- [WHAT TO WORK ON]: Look over the material for the string "agent". Copy every line where it turns up.

- [GIVEN ENTRIES]:

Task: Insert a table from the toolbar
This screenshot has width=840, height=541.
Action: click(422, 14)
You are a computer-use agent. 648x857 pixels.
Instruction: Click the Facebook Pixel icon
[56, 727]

...

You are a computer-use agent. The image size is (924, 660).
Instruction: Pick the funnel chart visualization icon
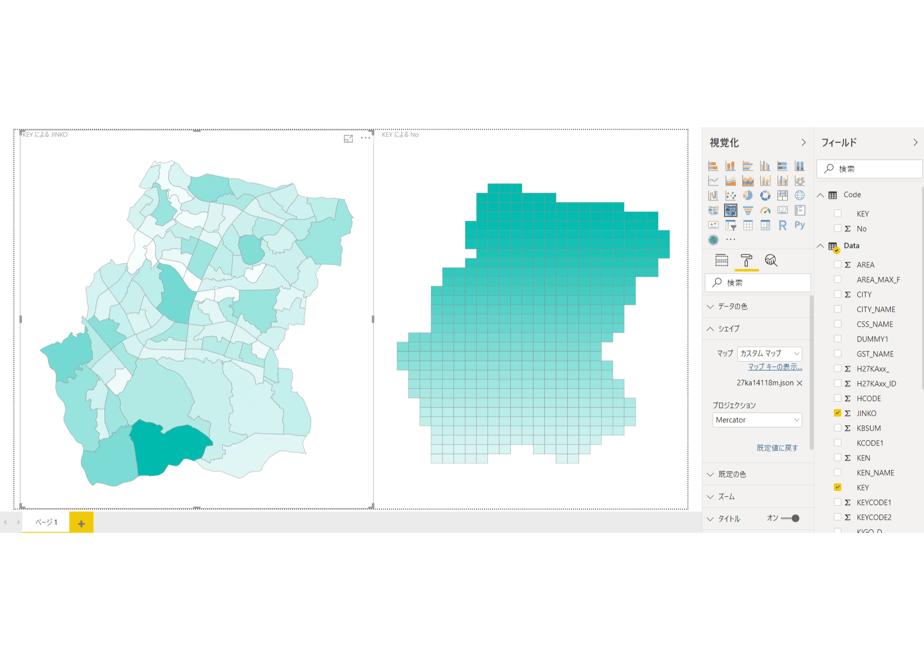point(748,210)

- [ANSWER BOX]:
You are a computer-use agent. 648x857 pixels.
You are a computer-use agent. The image size is (924, 660).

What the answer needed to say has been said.